» Task instructions
Search the data below, and report every line in which "blue" occurs.

» The data
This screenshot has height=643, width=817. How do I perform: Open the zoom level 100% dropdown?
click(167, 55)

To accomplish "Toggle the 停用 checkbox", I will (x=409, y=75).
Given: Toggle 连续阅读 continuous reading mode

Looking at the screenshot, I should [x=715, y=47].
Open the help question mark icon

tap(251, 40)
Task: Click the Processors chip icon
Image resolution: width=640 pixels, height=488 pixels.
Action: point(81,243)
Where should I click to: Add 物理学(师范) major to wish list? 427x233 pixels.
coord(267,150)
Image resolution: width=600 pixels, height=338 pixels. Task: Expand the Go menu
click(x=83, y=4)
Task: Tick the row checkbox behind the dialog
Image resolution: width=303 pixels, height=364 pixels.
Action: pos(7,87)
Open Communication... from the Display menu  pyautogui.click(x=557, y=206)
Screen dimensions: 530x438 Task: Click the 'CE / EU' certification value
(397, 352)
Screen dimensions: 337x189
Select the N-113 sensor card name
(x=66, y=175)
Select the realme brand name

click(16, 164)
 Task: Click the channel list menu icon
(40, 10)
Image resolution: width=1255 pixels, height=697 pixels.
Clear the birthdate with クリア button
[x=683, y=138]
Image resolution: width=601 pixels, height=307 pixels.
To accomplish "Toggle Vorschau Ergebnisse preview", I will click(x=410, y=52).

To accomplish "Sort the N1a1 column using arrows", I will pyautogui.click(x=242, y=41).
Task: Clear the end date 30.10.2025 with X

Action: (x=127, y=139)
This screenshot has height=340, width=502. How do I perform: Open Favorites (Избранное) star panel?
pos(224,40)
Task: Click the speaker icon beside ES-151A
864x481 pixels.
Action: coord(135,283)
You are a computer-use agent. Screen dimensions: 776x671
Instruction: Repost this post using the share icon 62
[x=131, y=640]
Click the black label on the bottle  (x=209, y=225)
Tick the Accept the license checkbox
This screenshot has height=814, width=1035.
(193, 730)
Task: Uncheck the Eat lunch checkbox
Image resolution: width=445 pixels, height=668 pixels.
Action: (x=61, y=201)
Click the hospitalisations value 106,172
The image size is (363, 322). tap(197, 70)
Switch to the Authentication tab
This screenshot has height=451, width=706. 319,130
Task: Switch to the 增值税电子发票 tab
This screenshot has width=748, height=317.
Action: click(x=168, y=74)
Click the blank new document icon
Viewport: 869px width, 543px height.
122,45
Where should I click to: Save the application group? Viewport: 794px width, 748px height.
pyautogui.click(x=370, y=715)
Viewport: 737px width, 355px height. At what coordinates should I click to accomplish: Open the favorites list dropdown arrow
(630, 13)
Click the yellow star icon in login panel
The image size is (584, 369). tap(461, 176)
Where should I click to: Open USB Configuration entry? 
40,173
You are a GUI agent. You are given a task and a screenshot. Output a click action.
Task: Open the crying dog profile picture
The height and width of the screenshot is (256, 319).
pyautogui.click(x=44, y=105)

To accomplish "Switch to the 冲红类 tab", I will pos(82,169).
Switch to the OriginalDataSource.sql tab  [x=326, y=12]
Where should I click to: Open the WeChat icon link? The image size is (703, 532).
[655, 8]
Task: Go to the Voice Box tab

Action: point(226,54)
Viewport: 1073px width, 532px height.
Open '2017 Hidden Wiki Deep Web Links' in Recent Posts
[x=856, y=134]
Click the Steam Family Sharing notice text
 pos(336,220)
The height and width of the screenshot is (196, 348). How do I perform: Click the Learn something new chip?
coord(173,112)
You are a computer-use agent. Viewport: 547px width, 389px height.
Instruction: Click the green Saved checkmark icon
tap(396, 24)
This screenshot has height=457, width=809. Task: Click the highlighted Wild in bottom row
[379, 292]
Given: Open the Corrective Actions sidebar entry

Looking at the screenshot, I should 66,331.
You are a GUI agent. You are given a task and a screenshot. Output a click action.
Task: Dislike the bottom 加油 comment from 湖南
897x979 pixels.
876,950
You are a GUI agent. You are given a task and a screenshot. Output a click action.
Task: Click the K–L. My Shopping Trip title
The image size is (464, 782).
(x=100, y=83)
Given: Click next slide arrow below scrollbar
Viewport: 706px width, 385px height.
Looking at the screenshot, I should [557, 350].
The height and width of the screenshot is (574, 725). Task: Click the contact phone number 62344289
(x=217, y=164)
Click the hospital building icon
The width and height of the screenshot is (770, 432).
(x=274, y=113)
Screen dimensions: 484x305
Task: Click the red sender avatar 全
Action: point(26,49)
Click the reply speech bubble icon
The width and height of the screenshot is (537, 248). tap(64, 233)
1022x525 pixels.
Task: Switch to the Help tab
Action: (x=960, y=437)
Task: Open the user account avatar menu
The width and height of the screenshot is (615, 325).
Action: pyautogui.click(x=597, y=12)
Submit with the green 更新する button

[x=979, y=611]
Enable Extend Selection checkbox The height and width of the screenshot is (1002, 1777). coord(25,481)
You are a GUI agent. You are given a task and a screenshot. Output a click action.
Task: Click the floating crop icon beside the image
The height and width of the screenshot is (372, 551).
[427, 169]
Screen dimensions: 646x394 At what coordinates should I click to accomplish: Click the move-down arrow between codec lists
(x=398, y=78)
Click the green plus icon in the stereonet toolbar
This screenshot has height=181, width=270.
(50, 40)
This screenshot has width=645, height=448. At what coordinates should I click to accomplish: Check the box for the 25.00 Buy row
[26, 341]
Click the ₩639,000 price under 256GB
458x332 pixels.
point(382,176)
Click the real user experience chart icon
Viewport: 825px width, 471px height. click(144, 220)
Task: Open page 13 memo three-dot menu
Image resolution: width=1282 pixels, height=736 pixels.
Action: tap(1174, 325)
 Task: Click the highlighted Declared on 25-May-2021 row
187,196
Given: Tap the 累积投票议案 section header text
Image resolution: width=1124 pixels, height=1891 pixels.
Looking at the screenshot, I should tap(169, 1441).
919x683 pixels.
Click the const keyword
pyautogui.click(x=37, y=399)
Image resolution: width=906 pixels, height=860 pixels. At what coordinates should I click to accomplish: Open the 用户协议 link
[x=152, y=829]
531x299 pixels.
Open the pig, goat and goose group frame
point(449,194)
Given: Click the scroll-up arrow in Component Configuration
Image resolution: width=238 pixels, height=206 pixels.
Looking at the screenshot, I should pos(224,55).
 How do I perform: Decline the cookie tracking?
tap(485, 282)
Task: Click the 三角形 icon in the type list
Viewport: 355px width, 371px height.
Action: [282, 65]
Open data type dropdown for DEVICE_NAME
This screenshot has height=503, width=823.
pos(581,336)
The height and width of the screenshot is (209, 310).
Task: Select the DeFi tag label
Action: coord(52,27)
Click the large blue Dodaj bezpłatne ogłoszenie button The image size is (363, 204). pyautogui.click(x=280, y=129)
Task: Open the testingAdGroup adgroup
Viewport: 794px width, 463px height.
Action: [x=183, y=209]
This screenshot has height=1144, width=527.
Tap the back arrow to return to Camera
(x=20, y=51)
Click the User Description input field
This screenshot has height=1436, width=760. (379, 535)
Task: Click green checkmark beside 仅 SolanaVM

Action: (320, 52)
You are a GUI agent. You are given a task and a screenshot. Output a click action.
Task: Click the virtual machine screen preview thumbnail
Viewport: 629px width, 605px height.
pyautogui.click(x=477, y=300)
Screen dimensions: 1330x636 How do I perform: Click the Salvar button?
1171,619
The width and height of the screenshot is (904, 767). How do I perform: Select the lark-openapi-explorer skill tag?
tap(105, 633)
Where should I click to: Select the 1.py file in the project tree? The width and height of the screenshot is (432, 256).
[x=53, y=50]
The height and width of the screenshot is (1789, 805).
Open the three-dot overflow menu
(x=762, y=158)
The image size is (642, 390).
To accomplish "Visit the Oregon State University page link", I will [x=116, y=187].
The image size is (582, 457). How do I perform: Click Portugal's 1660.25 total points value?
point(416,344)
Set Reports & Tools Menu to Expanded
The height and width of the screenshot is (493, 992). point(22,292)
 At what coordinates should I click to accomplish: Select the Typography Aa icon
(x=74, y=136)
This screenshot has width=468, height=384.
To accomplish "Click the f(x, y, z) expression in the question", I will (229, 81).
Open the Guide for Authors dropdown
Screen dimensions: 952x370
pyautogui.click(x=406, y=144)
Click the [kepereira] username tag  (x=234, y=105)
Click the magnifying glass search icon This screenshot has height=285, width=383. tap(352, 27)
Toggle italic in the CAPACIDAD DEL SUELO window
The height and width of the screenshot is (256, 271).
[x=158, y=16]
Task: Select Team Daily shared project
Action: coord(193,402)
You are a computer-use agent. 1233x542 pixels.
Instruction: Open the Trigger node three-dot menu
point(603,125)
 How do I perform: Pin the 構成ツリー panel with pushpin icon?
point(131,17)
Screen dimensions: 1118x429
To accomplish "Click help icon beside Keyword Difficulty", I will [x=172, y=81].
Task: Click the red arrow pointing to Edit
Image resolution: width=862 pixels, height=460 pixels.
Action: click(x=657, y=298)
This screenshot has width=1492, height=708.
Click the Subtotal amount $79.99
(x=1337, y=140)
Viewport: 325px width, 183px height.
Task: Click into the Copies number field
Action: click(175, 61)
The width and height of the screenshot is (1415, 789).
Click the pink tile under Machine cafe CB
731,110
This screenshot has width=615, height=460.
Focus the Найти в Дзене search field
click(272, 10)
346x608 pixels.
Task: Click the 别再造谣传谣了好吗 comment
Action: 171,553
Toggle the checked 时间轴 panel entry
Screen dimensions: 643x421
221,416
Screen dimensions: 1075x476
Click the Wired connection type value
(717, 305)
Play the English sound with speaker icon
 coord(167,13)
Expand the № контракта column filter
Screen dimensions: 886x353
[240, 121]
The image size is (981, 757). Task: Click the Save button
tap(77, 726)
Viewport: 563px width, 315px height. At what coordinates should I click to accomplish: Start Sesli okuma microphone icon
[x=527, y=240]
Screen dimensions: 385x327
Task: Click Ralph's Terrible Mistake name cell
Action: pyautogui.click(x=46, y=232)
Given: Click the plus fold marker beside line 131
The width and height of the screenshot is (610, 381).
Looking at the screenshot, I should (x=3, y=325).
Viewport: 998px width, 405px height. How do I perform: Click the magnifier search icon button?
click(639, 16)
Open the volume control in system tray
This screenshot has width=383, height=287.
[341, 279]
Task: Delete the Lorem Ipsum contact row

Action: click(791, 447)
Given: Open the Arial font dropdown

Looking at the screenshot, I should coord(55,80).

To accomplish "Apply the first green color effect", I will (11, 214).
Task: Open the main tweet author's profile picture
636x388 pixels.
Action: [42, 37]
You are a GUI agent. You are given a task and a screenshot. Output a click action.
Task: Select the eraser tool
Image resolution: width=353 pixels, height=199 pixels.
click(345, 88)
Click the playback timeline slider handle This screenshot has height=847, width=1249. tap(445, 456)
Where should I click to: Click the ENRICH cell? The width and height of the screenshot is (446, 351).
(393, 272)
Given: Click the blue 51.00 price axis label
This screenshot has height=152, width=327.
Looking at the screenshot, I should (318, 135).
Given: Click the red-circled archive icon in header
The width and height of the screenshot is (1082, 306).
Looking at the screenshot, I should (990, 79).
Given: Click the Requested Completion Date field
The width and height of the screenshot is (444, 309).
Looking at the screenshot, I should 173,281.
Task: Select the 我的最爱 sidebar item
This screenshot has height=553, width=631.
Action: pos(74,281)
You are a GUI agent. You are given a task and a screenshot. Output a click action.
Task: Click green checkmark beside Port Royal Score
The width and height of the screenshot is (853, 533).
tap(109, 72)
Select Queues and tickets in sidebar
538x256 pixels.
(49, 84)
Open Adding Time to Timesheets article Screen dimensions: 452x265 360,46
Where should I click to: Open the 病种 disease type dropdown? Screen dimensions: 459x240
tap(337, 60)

» Written solution
Click the large blue Dodaj bezpłatne ogłoszenie button The image size is (363, 204). pyautogui.click(x=280, y=129)
Given: Click the blue 51.00 price axis label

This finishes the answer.